--- Page text ---
= = = = = = =

Agenda Setting Function Theory

1972 – Maxwell McCombs & Donald Shaw

This theory suggests that the media can’t tell you what to think but it can tell you what to think about. Through a process of selection, omission and framing, the media focuses public discussion on particular issues. Typically, evidence supporting this theory shows correlation between the number of news stories and how important people think the issue is.

However, the way people receive the media is changing, instead of mainstream media like newspapers and television, people now get information from the internet; Does this affect the media’s ability to set agendas?

= = = = = = =

--- Information provided ---
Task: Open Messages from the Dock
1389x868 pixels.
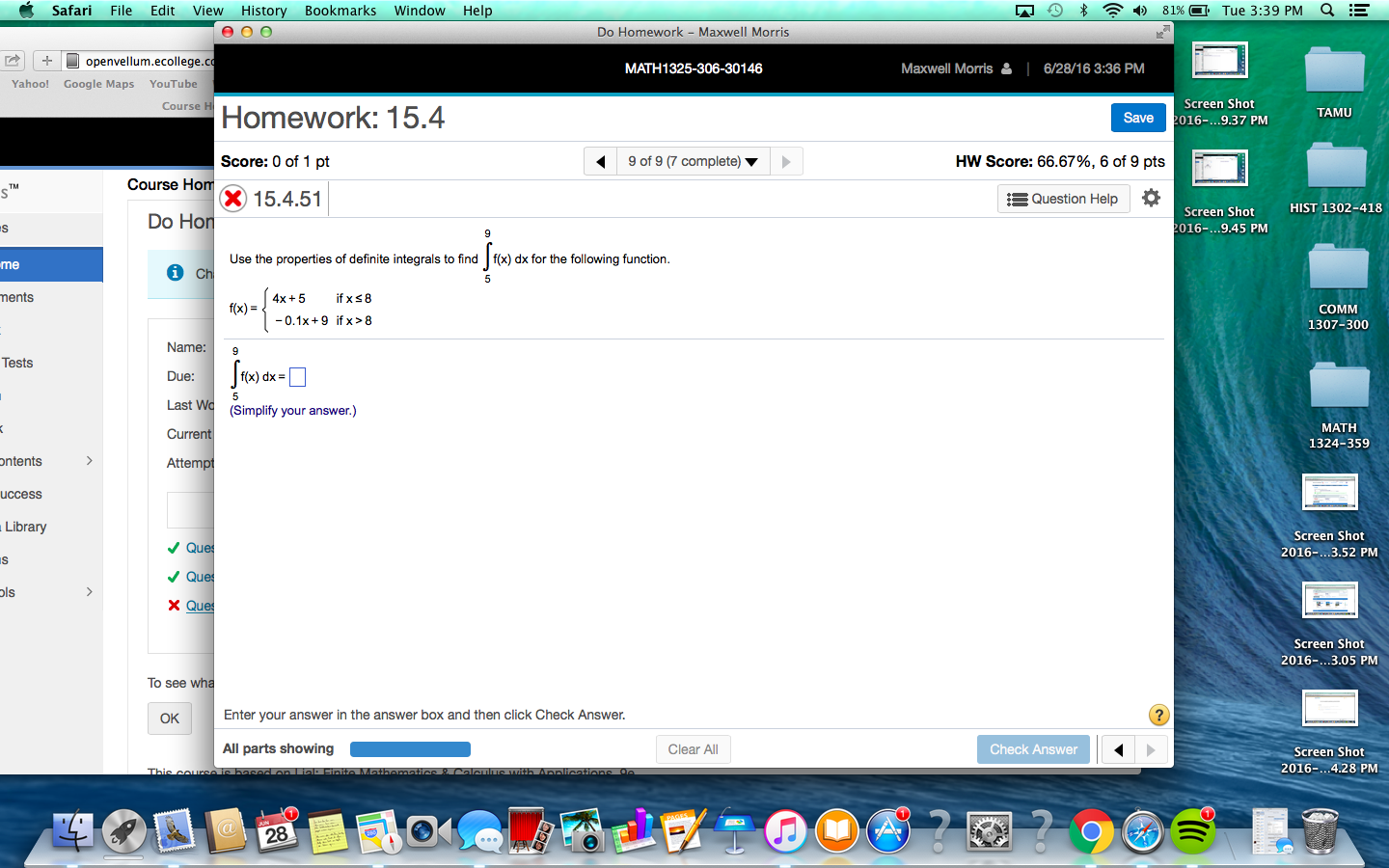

= = = = = = =

--- Activity ---
In the agenda-setting text, which three processes does the media use to focus public discussion on particular issues?

--- Completed task ---
Selection, omission and framing.